### PAGE EXCERPT
:::

I have heard mixed things about Drake, how has it held up for you?


----------



## Bax* (Dec 14, 2008)

Hawk87 said:


> I like it, but they tend to be less then waterproof.


 Just spray it down with a can of NeverWet, you'll be as dry as a bone.


----------



## Bax* (Dec 14, 2008)

lablover said:


> Once you go "Drake" you'll never go back!
> Designed for the duck hunter warm light waterproof!
> Need I go on? :mrgreen:


 I have a Drake... its okay I guess. Not amazing but it does the job. I wish that mine came in layers to adjust to the various weather conditions but it isn't garbage either.


----------



## lablover (Jan 27, 2014)

This last season was my first experience with Drake, That being said they just fit
very well and the pockets are strategically placed which I love! Also, very warm and WATERPROOF! My Son has worn Drake clothing the past 5 years with no wear/quality issues........
After last year I know why he won't wear nothing but drake!
As far as the camo pattern goes I agree with most on here saying that 90% of the time your in a blind and NO MOVEMENT is KEY. The camo pattern would be my last concern in picking a quality coat.


----------



## rjefre (Sep 8, 2007)

When I look out over the sea of waterfowlers hunkering in the phrag or cattails, all I ever really see is a bunch of big dark masses. The new patterns with lots of light colors mixed in with a few darker tones seem to be the best from a distance. Even worse is the bright shiny saltine cracker face glowing from the top of the dark mass. I'm not a duck, but I would laugh and fly around most of those dark lumps. I guess I'm a victim of clever marketing, but I feel strongly about blending in.
R


----------

:::

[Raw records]
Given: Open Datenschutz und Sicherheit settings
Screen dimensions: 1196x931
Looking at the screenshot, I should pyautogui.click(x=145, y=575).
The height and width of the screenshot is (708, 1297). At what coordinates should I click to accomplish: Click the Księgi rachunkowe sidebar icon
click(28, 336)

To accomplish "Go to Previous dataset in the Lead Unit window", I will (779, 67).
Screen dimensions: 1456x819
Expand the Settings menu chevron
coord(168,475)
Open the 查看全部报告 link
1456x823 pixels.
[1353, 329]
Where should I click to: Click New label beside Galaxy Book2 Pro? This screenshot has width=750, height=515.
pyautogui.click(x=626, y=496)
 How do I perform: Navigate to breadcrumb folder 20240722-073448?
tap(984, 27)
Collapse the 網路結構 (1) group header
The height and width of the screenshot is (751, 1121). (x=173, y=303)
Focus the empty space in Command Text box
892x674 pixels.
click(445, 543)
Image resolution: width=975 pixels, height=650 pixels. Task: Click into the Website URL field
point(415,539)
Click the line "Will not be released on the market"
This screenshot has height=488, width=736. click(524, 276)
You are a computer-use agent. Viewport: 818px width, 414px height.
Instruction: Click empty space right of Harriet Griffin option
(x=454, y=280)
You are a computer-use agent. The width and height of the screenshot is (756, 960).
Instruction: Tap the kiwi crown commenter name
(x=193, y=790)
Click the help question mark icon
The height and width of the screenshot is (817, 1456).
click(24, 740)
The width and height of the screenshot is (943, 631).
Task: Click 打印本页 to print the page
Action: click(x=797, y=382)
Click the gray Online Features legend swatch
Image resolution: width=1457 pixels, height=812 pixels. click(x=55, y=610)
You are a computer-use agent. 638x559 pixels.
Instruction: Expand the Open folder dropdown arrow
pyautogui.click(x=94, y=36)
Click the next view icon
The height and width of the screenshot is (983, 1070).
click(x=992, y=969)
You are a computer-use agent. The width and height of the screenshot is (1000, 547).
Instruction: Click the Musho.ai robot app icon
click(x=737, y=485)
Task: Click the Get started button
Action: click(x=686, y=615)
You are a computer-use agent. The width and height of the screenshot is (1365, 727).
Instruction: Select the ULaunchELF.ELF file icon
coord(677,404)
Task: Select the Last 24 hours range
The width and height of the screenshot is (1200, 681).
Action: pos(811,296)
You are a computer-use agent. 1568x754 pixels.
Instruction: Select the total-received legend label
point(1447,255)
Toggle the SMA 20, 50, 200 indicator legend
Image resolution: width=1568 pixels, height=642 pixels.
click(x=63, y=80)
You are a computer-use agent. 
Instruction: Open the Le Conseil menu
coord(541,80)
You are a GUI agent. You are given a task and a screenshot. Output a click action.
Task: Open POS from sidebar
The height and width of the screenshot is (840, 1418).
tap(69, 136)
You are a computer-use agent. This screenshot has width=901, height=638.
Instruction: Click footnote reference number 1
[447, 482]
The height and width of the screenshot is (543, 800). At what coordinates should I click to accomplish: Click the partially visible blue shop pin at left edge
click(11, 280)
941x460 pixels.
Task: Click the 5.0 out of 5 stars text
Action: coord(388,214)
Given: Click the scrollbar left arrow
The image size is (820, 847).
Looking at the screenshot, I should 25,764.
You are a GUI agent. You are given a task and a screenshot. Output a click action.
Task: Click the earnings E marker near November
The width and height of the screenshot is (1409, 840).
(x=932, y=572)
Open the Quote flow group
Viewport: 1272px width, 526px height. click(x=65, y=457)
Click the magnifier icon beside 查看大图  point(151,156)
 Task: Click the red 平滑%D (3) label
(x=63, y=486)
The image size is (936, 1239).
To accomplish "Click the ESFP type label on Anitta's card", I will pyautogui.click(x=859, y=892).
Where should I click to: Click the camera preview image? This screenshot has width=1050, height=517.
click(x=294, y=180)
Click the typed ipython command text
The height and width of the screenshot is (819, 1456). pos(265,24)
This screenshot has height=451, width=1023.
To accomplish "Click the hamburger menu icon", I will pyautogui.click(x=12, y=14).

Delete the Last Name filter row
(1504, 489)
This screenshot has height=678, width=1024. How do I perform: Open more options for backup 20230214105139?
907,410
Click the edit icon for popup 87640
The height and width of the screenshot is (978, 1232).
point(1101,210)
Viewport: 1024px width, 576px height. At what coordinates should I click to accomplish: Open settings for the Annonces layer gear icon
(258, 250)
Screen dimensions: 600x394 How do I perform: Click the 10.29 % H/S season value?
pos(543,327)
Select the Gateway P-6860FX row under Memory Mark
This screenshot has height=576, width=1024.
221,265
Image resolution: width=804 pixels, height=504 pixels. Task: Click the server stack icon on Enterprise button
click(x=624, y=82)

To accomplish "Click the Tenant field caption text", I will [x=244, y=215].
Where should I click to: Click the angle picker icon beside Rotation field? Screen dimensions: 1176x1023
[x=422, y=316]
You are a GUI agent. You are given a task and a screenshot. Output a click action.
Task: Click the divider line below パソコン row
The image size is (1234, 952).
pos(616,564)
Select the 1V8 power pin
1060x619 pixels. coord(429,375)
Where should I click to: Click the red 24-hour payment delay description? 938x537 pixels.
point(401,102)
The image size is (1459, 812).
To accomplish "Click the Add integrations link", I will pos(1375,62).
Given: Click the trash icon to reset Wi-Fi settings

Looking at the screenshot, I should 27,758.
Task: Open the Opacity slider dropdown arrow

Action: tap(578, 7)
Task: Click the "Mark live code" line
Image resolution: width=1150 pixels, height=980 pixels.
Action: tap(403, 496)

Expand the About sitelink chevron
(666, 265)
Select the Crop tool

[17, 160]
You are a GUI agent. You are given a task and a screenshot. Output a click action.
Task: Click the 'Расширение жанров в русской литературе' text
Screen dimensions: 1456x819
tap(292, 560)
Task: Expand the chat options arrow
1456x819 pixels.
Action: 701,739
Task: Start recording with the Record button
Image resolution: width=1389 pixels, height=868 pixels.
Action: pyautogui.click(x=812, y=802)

:::

### EXERCISE A
In the Drake jacket thread, what do you get if you substitute "trash" for "garbage" in everything from "I have a Drake..." down to "(Jan 27, 2014)"?
### EXERCISE B
Can you print everything in the listing from its first line down to the line containing "Action: click(x=686, y=615)"?

### WRITTEN REPLY A
I have a Drake... its okay I guess. Not amazing but it does the job. I wish that mine came in layers to adjust to the various weather conditions but it isn't trash either.


----------



## lablover (Jan 27, 2014)

### WRITTEN REPLY B
Given: Open Datenschutz und Sicherheit settings
Screen dimensions: 1196x931
Looking at the screenshot, I should pyautogui.click(x=145, y=575).
The height and width of the screenshot is (708, 1297). At what coordinates should I click to accomplish: Click the Księgi rachunkowe sidebar icon
click(28, 336)

To accomplish "Go to Previous dataset in the Lead Unit window", I will (779, 67).
Screen dimensions: 1456x819
Expand the Settings menu chevron
coord(168,475)
Open the 查看全部报告 link
1456x823 pixels.
[1353, 329]
Where should I click to: Click New label beside Galaxy Book2 Pro? This screenshot has width=750, height=515.
pyautogui.click(x=626, y=496)
 How do I perform: Navigate to breadcrumb folder 20240722-073448?
tap(984, 27)
Collapse the 網路結構 (1) group header
The height and width of the screenshot is (751, 1121). (x=173, y=303)
Focus the empty space in Command Text box
892x674 pixels.
click(445, 543)
Image resolution: width=975 pixels, height=650 pixels. Task: Click into the Website URL field
point(415,539)
Click the line "Will not be released on the market"
This screenshot has height=488, width=736. click(524, 276)
You are a computer-use agent. Viewport: 818px width, 414px height.
Instruction: Click empty space right of Harriet Griffin option
(x=454, y=280)
You are a computer-use agent. The width and height of the screenshot is (756, 960).
Instruction: Tap the kiwi crown commenter name
(x=193, y=790)
Click the help question mark icon
The height and width of the screenshot is (817, 1456).
click(24, 740)
The width and height of the screenshot is (943, 631).
Task: Click 打印本页 to print the page
Action: click(x=797, y=382)
Click the gray Online Features legend swatch
Image resolution: width=1457 pixels, height=812 pixels. click(x=55, y=610)
You are a computer-use agent. 638x559 pixels.
Instruction: Expand the Open folder dropdown arrow
pyautogui.click(x=94, y=36)
Click the next view icon
The height and width of the screenshot is (983, 1070).
click(x=992, y=969)
You are a computer-use agent. The width and height of the screenshot is (1000, 547).
Instruction: Click the Musho.ai robot app icon
click(x=737, y=485)
Task: Click the Get started button
Action: click(x=686, y=615)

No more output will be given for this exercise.